Apart from the mentioned colonoscopy is a diagnostic tool when there is unexplained bleeding from the gastrointestinal tract, changes in bowel habits, sudden and rapid weight loss as well as inflammation of the bowel.

In the end the, the procedure is indicated in patients who have already been confirmed and treated for colorectal cancer when doctors check for the recurrence of the disease and similarly in individuals who have already been removed polyps from the colon but are at risk of developing colorectal cancer in the future.

How is Procedure Done and What to Expect after?

Colonoscopy requires specific preparation. One of the most important aspects of such preparation is complete emptying of the colon (stool elimination) which provides with better insight in all parts of the large intestine. Patients should follow a liquid diet, are prescribed laxatives or enemas. The drugs are used for up to a couple of days prior to the procedure. Even though such regime of cleansing the colon is accompanied by the occurrence of diarrhea, one should understand that this approach will definitely clean the entire colon and the organ will be fully prepared for the examination. The night before colonoscopy patients should not eat anything and at some point they should also discontinue fluids. In case the preparation is incomplete, some changes of the mucous membrane of the organ can be easily overlooked.

The procedure takes place in a hospital, clinic or in a doctor’s office and is always carried by a specialist. Prior to the procedure patients are asked a set of questions. Among these there are questions regarding potential allergies to medications, drugs patients are currently taking and questions regarding the preparation for the exam.

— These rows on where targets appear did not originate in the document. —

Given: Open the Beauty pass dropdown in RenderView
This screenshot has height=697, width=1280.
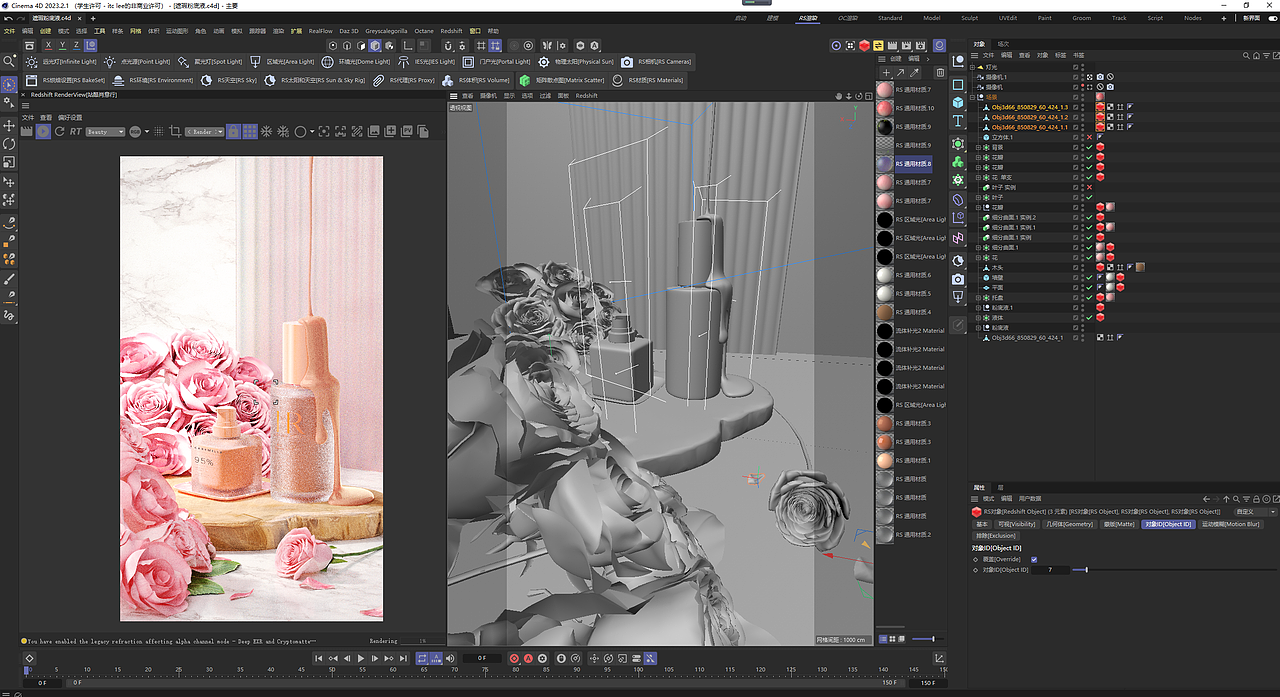Looking at the screenshot, I should (x=105, y=132).
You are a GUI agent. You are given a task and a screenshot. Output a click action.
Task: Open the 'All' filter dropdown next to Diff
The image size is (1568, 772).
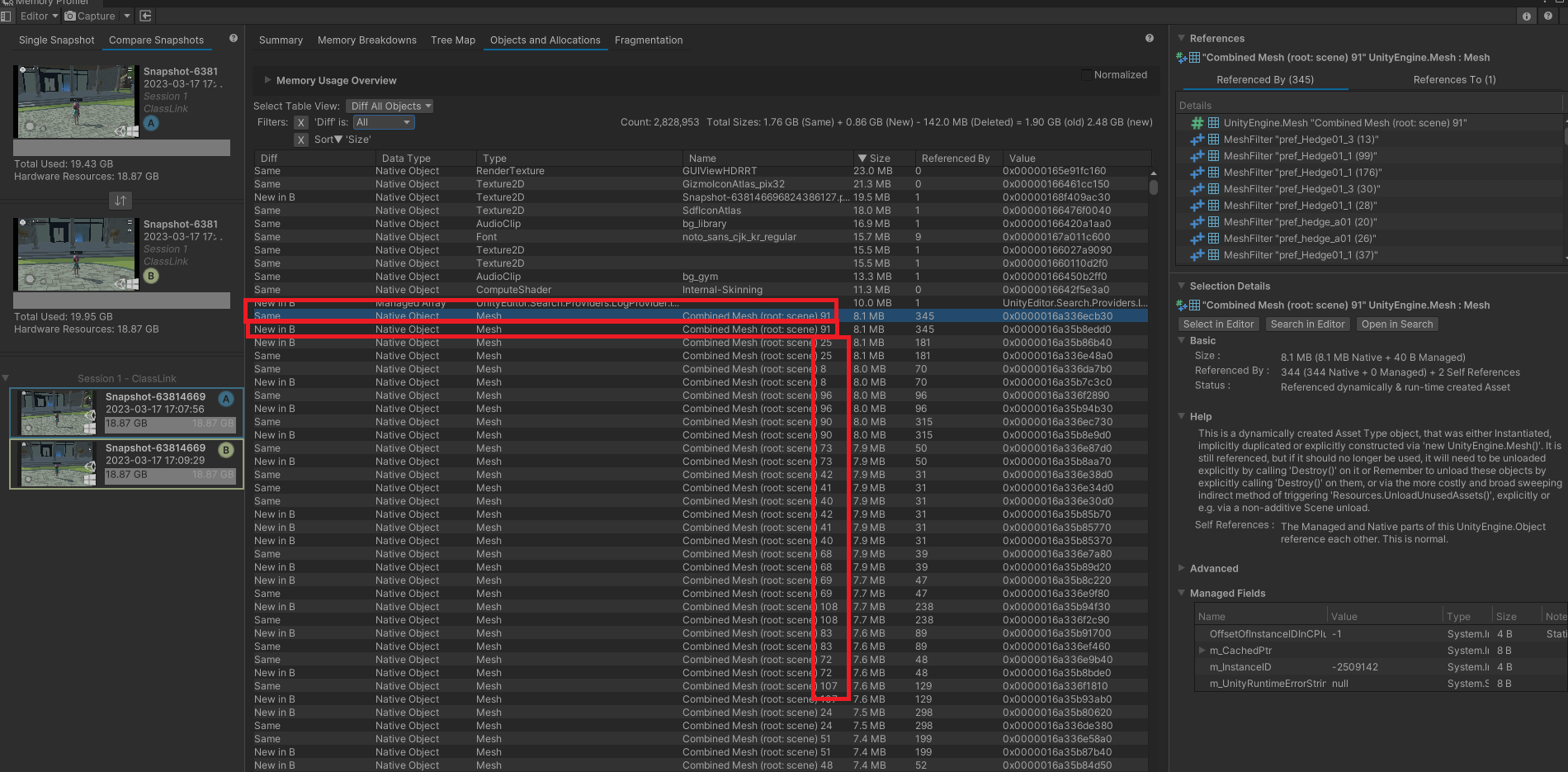point(383,122)
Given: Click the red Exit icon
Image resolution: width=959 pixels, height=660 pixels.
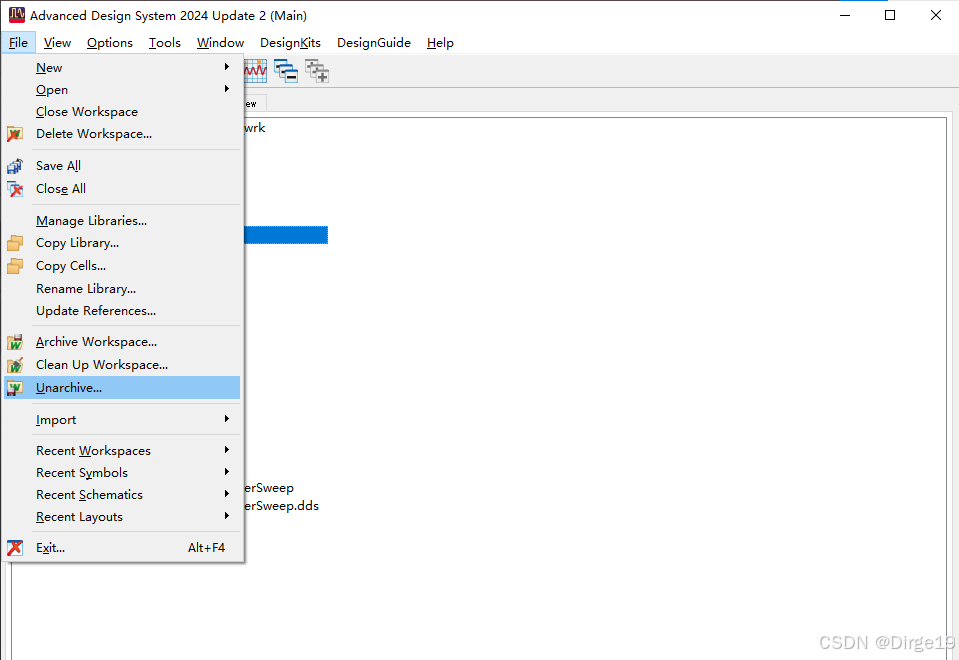Looking at the screenshot, I should pos(15,547).
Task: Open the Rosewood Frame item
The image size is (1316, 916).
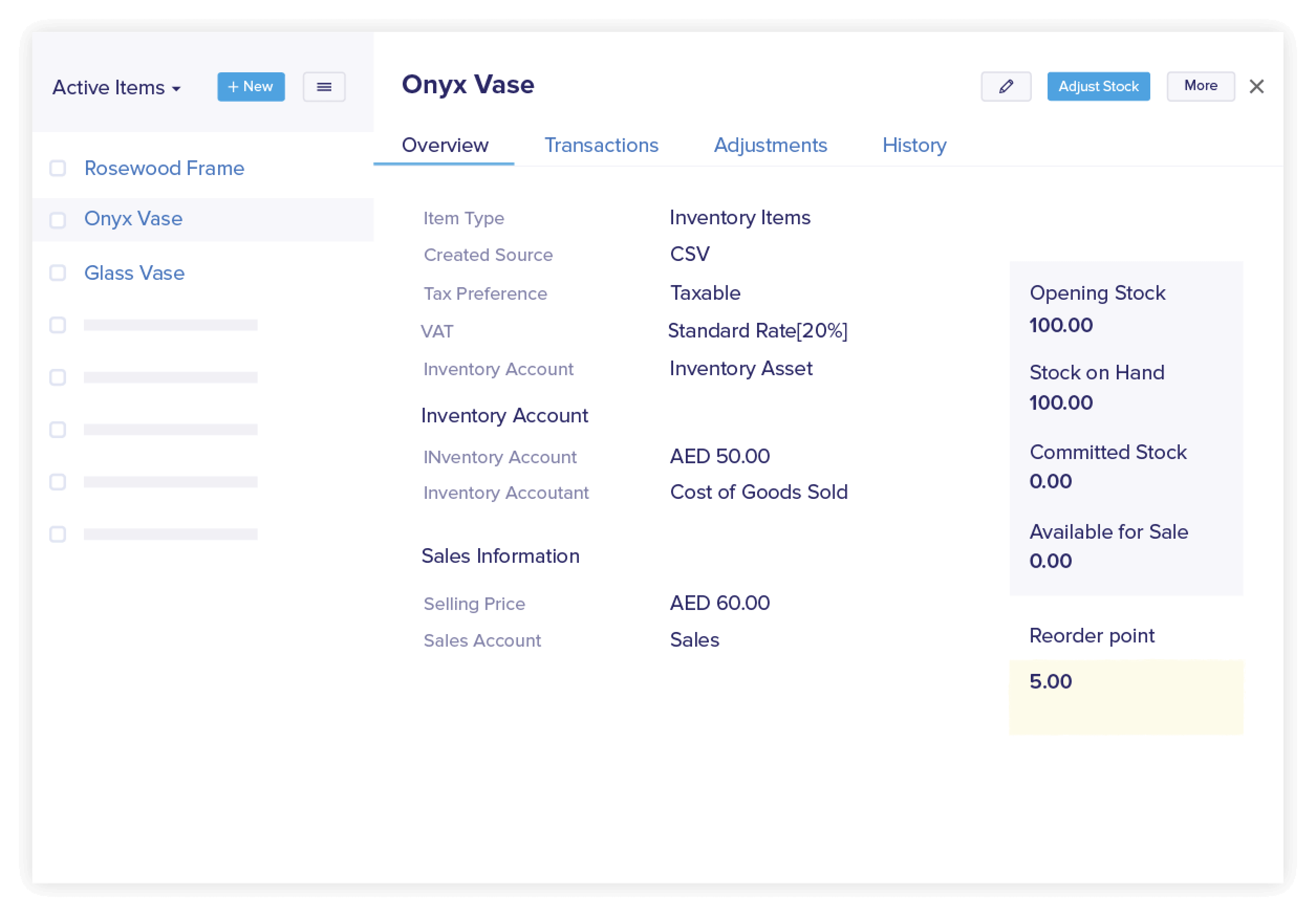Action: [x=164, y=168]
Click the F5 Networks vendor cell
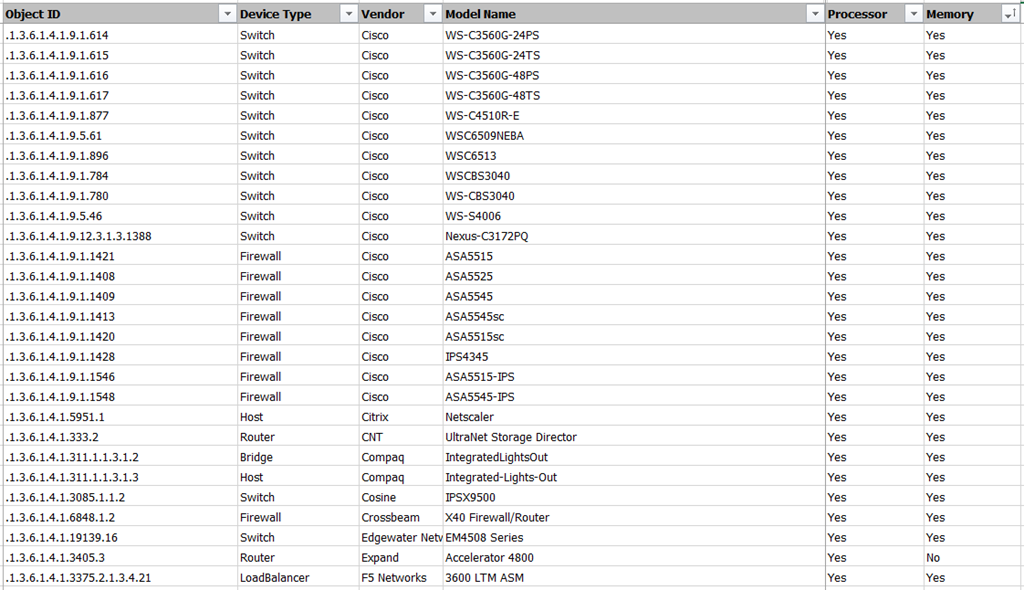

Patients should wear an examination gown and their vital signs are monitored throughout the exam. There is also an intravenous line for drugs that need to be administered during the procedure. For example, most patients are administered sedatives, the drugs which do not cause complete loss of consciousness but help patients relax and feel less discomfort.

Once lubricate, the colonoscope is inserted into the anus and slowly pushed towards the upper portions of the colon. Then, by slowly retracting the colonoscope doctor examines the surface of the colon and if necessary takes tissue samples.

When the procedure is performed on an outpatient basis, patients go home soon after they are done. Normally, they will not leave the facility immediately. Instead their vital signs and general health are monitored for a few hours and only if there are no abnormalities they may go home. The effects of sedatives soon wear off. Still, it is best to have someone who will drive you home.

The majority of colonoscopies are done without any additional problems. However, there is always a risk of complications. Cramping pain and abdominal bloating are frequently reported problems after colonoscopy. They develop due to air inflated during the procedure. The air is soon expelled from the colon and the aforementioned problems subside.

Also, if the doctor performs a biopsy, the patient should expect small amounts of blood in the bowel movements. Bleeding should stop after a day or two. If it continues, patients are due to consult their health care provider.

Finally, in rare instances the colonoscope may perforate the wall of the colon and precipitate peritonitis caused by introduction of the harmful bacteria present in the large intestine. This is a severe complications requiring prompt surgical correction.